The association argues that the obligation would be a “serious threat to consumer protection”.
Belgium.- The Belgian Association of Gaming Operators (BAGO) has criticised government plans to force Belgian players to register for separate online betting and casino accounts. It claims the move could harm safer gambling initiatives.
The Belgian government is considering the requirement to separate betting from online casino in an amendment to a 2019 bill introduced in the Chamber of Representatives. The original bill only banned operators from offering betting and casino gaming on the same website.
The Belgian Gambling Commission (BGC) issues separate licences for casino games and sports betting, and court rulings in Belgium have determined that in order to ensure equal terms with land-based gaming, operators cannot offer the two verticals on the same website.

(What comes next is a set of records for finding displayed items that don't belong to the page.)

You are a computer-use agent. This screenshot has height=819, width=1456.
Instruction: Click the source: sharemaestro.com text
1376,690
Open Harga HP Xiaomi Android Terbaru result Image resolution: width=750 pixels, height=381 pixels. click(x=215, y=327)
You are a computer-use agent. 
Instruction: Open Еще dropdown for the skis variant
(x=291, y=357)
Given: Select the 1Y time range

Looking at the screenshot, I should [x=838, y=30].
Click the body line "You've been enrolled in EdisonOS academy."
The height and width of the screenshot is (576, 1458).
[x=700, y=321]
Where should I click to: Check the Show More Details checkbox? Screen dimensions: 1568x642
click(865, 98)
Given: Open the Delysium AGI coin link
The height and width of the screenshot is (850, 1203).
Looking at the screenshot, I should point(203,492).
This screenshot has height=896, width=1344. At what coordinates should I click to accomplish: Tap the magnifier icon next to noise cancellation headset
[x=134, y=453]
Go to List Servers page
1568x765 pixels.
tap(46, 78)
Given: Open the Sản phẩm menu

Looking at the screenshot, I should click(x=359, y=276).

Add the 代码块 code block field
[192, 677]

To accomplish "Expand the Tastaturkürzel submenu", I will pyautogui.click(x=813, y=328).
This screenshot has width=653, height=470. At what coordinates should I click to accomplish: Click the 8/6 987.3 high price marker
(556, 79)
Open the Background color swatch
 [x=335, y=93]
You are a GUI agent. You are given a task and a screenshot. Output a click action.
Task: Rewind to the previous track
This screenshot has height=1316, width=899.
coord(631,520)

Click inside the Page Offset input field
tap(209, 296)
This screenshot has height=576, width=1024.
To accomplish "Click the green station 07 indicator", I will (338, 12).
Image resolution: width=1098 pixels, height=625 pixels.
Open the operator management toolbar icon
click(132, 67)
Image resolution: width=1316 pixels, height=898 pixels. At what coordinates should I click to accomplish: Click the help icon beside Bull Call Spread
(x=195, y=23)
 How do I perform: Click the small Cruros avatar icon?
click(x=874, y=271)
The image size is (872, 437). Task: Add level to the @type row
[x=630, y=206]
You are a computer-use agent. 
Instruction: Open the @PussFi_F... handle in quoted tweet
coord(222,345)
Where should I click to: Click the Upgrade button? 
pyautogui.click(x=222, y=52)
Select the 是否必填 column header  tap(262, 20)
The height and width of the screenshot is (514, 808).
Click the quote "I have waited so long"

The original 2019 bill established that operators must split gaming and betting across different URLs but would allow players to use a single account across each operator’s different sites. However, the new amendment would prohibit that, forcing players to register separately for each vertical.
The amendment states: “It is not permitted to use the same player account for participation in games of chance operated on the basis of different licenses. It is also prohibited to transact between different player accounts.”
BAGO warned that the rule could cause players to lose control of their spending because they would have more accounts to keep tabs on. That added friction could cause some players to turn to the black market, it said.
It also believes the move would make it harder for operators to monitor player behaviour and share consolidated data with the BGC.
It said the amendment posed a “serious threat to consumer protection” and that it “advocates maintaining the single player accounts per operator to offer more, better and substantiated player protection.”
Belgium limits newsagents’ betting hours, stakes and advertising
In March, the BGC announced the implementation of a new Royal Decree on gambling, which imposes restrictions on betting stakes, times and advertising at newsagents in the country. The legislation was approved in February following advice from the BGC.
While the original degree brought in regulation allowing newsagents to take retail bets, the new rules place more restrictions on how they can do that, including major restrictions on how much of their income can come from betting.